Russia’s latest aviation milestone: the MC-21 loses a quarter of its range
Russia’s aircraft industry has managed to surprise even those who thought they were past the point of being surprised. The United Aircraft Corporation quietly confirmed that its long gestating MS-21-300 will not fly anywhere near the distance promised for years. The old figure of 5100 kilometres has been replaced by a far less dramatic 3830 kilometres, a cut of roughly 25 percent. In most aviation circles this would be called a problem. In Russia it is framed as a practical clarification.

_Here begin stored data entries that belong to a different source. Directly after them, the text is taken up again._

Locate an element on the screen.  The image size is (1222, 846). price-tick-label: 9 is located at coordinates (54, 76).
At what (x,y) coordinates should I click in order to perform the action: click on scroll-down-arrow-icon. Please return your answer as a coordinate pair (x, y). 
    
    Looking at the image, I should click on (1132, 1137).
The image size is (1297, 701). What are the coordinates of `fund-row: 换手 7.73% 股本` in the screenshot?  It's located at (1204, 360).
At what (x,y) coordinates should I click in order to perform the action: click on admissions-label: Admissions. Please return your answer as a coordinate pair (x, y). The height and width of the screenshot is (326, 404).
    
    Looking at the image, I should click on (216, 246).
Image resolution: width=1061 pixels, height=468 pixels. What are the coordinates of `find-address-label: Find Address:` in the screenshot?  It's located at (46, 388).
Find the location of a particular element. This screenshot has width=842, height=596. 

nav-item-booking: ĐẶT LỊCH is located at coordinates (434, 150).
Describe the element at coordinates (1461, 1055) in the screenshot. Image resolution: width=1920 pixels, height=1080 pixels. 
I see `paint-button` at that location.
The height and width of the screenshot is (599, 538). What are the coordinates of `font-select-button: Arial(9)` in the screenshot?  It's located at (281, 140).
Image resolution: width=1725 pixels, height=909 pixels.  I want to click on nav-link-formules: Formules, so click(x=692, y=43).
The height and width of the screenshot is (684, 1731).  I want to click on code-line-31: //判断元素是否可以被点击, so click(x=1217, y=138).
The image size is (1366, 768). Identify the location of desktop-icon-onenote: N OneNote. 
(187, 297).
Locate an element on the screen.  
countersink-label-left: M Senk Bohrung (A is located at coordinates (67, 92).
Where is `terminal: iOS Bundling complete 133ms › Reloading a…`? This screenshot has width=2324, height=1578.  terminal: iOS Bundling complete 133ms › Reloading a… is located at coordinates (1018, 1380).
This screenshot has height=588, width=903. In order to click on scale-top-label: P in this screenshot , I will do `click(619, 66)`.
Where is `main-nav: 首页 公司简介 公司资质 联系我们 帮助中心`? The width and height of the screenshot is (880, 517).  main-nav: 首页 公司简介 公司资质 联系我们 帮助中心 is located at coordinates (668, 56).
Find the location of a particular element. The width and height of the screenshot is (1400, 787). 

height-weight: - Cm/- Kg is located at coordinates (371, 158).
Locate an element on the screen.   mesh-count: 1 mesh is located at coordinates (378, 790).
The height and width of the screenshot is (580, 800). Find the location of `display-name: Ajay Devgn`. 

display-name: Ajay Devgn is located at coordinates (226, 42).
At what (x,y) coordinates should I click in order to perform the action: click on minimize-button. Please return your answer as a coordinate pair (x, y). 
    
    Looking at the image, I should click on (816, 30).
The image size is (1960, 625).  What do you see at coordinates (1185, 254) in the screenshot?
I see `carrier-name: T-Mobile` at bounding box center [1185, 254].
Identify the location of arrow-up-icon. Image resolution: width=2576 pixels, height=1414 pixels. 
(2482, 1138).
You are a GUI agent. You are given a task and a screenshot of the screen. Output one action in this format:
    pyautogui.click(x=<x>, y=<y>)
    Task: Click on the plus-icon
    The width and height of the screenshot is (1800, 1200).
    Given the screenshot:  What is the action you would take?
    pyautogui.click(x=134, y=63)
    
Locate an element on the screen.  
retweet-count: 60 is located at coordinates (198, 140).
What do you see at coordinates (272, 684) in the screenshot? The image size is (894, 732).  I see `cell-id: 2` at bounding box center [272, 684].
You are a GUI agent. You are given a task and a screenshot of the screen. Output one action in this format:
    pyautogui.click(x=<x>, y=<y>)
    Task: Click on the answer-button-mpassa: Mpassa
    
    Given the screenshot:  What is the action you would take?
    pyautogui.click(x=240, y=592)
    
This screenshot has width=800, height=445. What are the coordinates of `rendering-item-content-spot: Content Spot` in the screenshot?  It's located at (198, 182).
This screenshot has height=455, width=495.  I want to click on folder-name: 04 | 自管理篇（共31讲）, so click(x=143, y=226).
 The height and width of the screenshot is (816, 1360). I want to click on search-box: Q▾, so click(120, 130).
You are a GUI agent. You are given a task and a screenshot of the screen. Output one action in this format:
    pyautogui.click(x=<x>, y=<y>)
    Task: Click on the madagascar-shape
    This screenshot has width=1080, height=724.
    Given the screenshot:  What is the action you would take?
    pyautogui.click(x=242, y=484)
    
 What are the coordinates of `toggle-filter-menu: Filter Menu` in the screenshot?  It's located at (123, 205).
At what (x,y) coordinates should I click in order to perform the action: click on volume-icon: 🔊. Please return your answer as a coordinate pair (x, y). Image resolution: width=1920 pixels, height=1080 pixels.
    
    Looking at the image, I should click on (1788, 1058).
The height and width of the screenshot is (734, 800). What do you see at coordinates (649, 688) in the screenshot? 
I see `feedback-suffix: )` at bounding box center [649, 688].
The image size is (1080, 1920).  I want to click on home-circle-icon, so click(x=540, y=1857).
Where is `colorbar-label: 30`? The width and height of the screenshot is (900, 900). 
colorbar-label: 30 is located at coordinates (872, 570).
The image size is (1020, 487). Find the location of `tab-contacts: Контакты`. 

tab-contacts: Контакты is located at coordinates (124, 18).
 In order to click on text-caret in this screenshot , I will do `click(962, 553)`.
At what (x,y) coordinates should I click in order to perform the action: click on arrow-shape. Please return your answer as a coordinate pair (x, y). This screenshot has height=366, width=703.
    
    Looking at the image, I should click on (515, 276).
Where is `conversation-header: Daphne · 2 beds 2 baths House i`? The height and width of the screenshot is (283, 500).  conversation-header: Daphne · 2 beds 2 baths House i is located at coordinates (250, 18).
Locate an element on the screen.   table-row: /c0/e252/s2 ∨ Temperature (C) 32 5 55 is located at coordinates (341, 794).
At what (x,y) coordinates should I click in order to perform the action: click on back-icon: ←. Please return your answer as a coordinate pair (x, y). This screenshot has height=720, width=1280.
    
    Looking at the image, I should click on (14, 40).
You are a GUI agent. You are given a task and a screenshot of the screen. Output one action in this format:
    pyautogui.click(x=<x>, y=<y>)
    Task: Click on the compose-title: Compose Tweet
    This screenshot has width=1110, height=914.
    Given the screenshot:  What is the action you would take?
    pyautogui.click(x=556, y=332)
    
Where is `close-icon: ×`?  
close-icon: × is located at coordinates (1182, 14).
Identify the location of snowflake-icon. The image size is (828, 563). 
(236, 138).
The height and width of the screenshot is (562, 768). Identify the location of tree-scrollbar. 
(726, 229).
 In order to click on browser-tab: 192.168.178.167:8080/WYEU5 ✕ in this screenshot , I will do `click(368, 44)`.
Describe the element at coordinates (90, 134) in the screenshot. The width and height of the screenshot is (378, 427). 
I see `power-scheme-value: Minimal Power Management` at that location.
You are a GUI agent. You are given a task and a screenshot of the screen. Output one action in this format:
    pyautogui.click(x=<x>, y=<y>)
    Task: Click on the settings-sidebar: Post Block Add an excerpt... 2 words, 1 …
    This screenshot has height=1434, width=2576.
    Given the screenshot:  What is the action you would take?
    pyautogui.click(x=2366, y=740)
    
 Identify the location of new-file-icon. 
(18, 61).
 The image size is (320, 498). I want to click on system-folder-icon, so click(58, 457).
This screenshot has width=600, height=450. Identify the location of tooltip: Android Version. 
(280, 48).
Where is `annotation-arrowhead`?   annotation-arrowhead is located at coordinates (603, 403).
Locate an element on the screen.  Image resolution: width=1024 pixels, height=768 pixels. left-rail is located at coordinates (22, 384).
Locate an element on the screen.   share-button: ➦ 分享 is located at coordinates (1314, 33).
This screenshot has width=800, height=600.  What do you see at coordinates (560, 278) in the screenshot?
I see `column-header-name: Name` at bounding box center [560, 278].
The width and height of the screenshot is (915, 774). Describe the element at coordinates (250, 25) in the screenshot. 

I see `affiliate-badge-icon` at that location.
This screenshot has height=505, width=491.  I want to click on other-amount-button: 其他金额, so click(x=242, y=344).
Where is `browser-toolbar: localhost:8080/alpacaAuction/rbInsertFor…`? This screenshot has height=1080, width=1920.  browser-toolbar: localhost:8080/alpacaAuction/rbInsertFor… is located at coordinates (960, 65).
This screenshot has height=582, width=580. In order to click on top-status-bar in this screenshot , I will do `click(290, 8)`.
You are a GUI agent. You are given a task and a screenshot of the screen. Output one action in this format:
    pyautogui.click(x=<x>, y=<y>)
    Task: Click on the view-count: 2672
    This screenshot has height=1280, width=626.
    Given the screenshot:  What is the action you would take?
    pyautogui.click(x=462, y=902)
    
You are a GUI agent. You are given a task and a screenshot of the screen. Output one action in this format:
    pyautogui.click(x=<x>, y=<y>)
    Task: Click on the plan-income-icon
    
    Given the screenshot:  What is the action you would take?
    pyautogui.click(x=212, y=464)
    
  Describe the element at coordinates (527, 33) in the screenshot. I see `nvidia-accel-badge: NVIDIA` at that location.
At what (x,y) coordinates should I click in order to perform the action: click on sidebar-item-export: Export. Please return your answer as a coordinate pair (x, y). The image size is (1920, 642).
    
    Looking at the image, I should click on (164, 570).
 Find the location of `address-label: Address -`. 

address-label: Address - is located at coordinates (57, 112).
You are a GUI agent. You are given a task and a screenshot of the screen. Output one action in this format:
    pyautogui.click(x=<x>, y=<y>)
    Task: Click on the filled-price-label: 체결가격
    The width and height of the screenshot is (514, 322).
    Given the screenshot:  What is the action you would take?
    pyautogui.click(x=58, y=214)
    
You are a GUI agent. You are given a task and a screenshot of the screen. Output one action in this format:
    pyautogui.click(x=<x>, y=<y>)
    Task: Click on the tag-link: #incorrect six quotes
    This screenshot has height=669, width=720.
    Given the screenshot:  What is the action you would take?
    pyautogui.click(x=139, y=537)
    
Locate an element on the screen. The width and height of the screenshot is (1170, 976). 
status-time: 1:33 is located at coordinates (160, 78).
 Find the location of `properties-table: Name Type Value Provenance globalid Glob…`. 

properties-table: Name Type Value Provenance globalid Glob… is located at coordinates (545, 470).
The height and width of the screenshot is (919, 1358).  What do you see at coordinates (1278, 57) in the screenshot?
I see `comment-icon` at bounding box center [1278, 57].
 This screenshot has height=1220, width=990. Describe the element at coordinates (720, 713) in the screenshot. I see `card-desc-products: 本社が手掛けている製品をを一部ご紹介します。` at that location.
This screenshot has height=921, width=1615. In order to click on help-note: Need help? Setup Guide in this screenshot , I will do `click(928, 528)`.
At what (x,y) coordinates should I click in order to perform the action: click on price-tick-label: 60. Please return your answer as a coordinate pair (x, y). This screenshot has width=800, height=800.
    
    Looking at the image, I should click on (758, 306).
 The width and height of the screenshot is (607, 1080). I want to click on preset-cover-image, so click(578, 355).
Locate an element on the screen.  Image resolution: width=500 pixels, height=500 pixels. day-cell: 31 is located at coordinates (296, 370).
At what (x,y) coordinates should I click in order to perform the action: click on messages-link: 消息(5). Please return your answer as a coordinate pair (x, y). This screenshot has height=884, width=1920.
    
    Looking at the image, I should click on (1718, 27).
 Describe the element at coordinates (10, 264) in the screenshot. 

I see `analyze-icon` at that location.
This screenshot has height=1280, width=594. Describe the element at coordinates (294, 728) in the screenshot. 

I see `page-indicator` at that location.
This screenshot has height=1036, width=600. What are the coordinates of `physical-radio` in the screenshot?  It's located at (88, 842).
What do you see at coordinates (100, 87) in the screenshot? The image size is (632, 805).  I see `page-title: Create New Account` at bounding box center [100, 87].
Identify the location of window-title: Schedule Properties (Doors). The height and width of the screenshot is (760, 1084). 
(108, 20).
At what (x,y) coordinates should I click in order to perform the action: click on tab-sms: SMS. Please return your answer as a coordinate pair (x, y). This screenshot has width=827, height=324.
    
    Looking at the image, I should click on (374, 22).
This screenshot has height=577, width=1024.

Rostech then provided an explanation with admirable ease. Earlier brochures, we are told, used the numbers from a future concept. Now we are dealing with the real machine. Reality does tend to weigh a little more, especially when substituting imported components adds six tonnes to the aircraft. Six tonnes. Many manufacturers would describe that as a setback. Propagandists prefer to call it a patriotic leap forward.
Rostec insists that it hardly matters, since domestic routes are short and three thousand kilometres cover about eighty percent of demand. Why fly any further. Moscow to Irkutsk, forget it. Moscow to Antalya, still doable. With a favourable tailwind it might even reach Hurghada. Europe is off the table anyway.
There is another detail. The MC-21 has not flown even once in the configuration slated for certification. Ministers promised a flight several years ago. Then in spring. Then summer. Then August. Then October. Silence followed every deadline. The aircraft remains firmly on the ground as if enrolled in a federal gravity enhancement programme.
Experts, who remain difficult to silence even in Russia, point out that the shorter range means the MC-21 does not suit a significant part of the country’s actual route network. They also note that internal documents concerning deliveries planned for 2026 already state the obvious. The technical parameters do not meet the plan. Which parameters exactly. Take a guess.
The entire saga could slot neatly into a Russian documentary series titled Dream Aircraft That Never Was. The MC-21 promised a future, yet it is on course to land, if it ever gets airborne, in a reality that resembles a museum of improvised compromises.
No doubt the next press release will explain that the reduced range was always an intentional design decision. Russian aviation does evolve after all. It simply prefers to evolve downward, where there is plenty of room.